Sunday, May 20, 2012

paradox.

My stomach aches at the thought of eating. It's not dinner time and I've had lunch so I shouldn't eat, technically. But no, I'm slipping, I've ceased climbing towards happiness and I'm camping out in a weird middle ground where I can't quite figure out what me thoughts or feelings mean. It seems like I'm happy but if I look at the for long enough I'm extremely depressed. It's like an optical illusion inside my brain. One minute I'm convinced I'm ok and the next I feel my lungs start to contract and my throat closing up and before you know it I'm on the verge of hyperventilating.

I'm scared that this crazy dichotomy that's going on in my head is going to ruin everything for me. I just need to make it to the end of the year. For some reason I think things will be different then. The police force should be fully under way. I should know where I stand with the boy. I should have a better income. But for right now the end is so far away. I'm not entirely sure if I have the energy or willpower to stick it out. What if I fail?
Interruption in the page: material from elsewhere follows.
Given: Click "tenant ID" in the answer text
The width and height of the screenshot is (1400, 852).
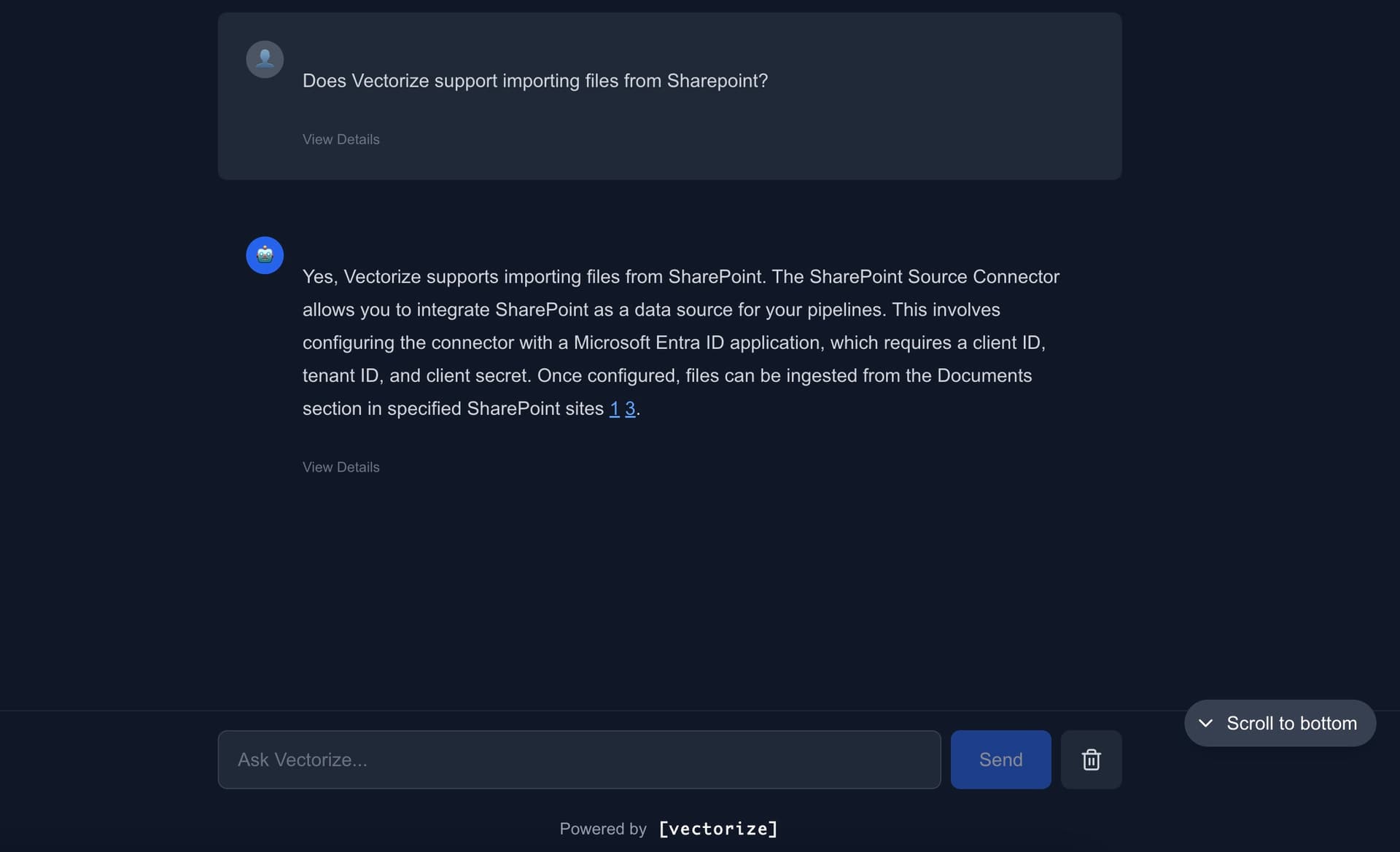Looking at the screenshot, I should [341, 376].
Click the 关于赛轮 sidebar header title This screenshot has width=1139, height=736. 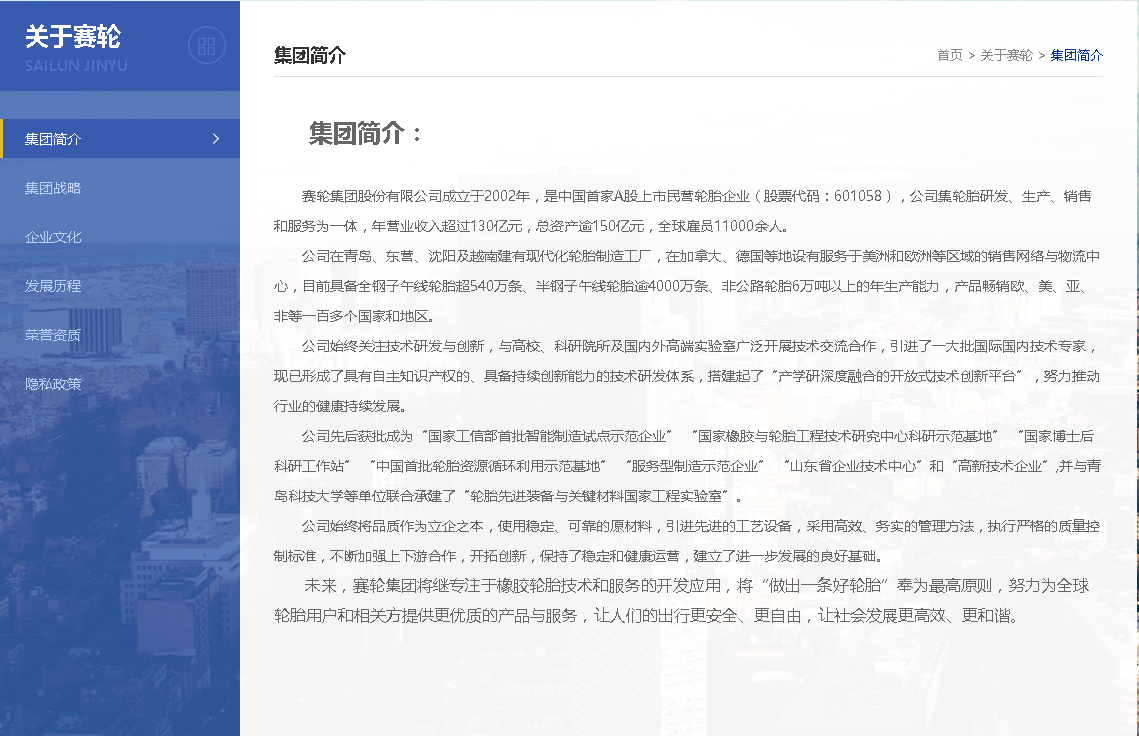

I'll let everyone down. This is my last chance to make something of myself and I don't believe I can do it deep down. Because I believe I was born to die. I don't want to live. I feel like my existence is wrong, off kilter. Just not right.

But if I kill myself with that as an explanation I'll leave a few questions in my wake. I need something solid to happen to me. A reason. A scapegoat.

Or I could just pass away from a 'mystery' illness in my sleep.

Tuesday, May 8, 2012

Disappointing

I came on here with a purpose and I've since lost it.

I get quickly distracted and completely lose my train of thought.

This pressure I've put myself under is immense and I'm struggling. One second I want to cry and the next... I just want to slip away.

Fucking rollercoaster from hell.

I'm sorry.

Monday, April 23, 2012

They tell me that it's over and I'm fine again.

My head is a mess. I don't know what's going on with it anymore. I'm worried about everything, there isn't one thing in my life that I feel comfortable with right now and I don't even know where to start to fix it.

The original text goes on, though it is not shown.